Arroyo believes that what investors should do is "readjust their profitability expectations" to this new environment in which not only will macroeconomic data slow down "but also business profits".
In recent months, the US manager has been reducing the weight of equities in their portfolios. "It's a gradual decline and it's not an underweight of the stock at all." JP Morgan AM is committed to strategies that historically tend to do well in the final phases of economic cycles. "It's mainly about absolute return strategies where managers have more flexibility to get short [vender] or long [comprar]"
In a market moment with lower potential returns in almost all assets, choosing the right currency to invest is key. "After its appreciation in 2018, the dollar is the least attractive currency by valuation. From now on we should see a weaker dollar. "
The key question to elaborate the index is the one that asks the respondents (1.369 in this sample) to point How do you think the stock market will evolve? in the next six months. The group of optimists – are "likely" or "very likely" that the market rises to stand at 30.9% of total respondents, practically the same weight as in the third quarter. However, the group of pessimists increases (they foresee falls in equities), which now represent 24% compared to 20.7%. The group of those who think that the market will remain at six months seen at current levels decreases and accounts for 45% of opinions while in the third quarter of 2018 it was 48.2%.
Fear of another crisis
Among the reasons offered by pessimists to justify their forecast of falls in the indices, the most repeated is the fear of another economic crisis world. Internally, the current political situation in Spain also weighs in its spirit (although less than in the previous quarter).
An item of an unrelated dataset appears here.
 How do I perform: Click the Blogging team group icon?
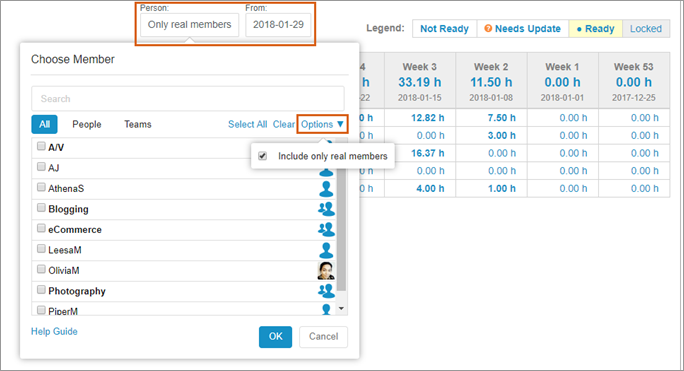pyautogui.click(x=326, y=209)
Another quite repeated response has to do with the uncertainty generated by the departure of the United Kingdom from the European Union.
As it has happened in other times of uncertainty, Spanish investors feel more comfortable with those markets they know best, that is, European and Spanish. This is reflected in the answers to the question on which stock market they think will evolve better in the next six months. 31% of the respondents point to European equities as the assets with the greatest potential, followed by the shares of Spanish companies (24.6%).
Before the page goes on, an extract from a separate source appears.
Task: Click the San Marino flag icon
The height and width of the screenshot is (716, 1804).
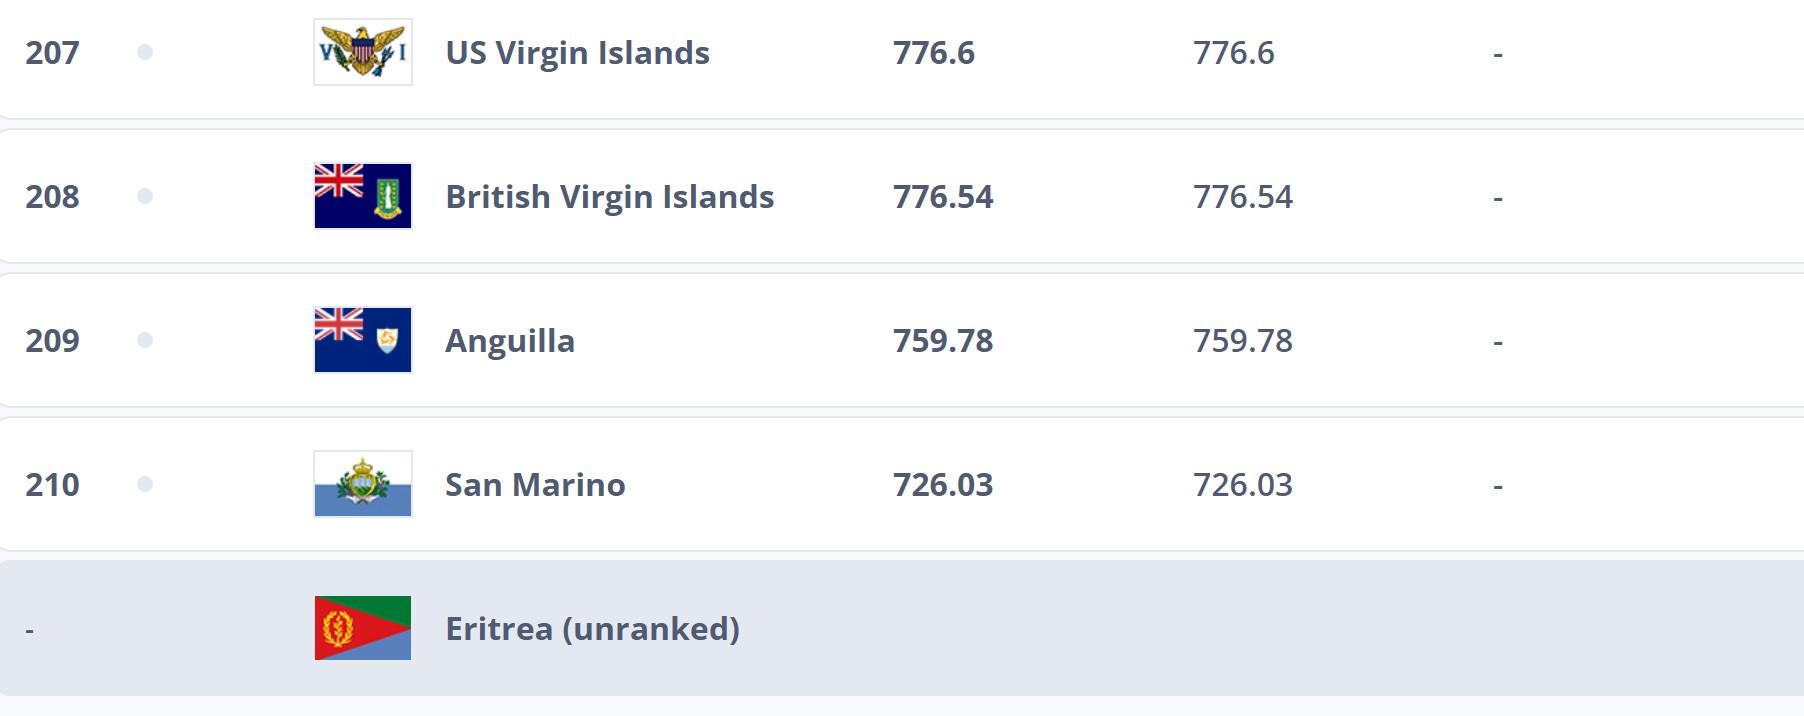Action: [362, 484]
A novel datum of the latest report of the US fund manager is on the future intention of citizens when hiring investment products. Almost all options (stock market, fixed income, real estate, funds, pension plans) rise, minus deposits. The traditional refuge of the most conservative savers loses appeal in the face of the prospect that interest rates will eventually not rise as quickly as originally anticipated. Even so, it remains the majority investment option (40.7% will buy a deposit in the next semester).
41.7% of the participants in the survey recognize that their main incentive when investing is "do not lose money", a percentage very similar to the previous wave. 29.5% of savers explain that they are willing to extract part of the potential return in exchange for "certain security". Investors with greater tolerance to risk, that is, their goal when they play their money is to achieve "maximum profitability" grew in the fourth quarter to represent 28.8% compared to 25.2% in the previous period.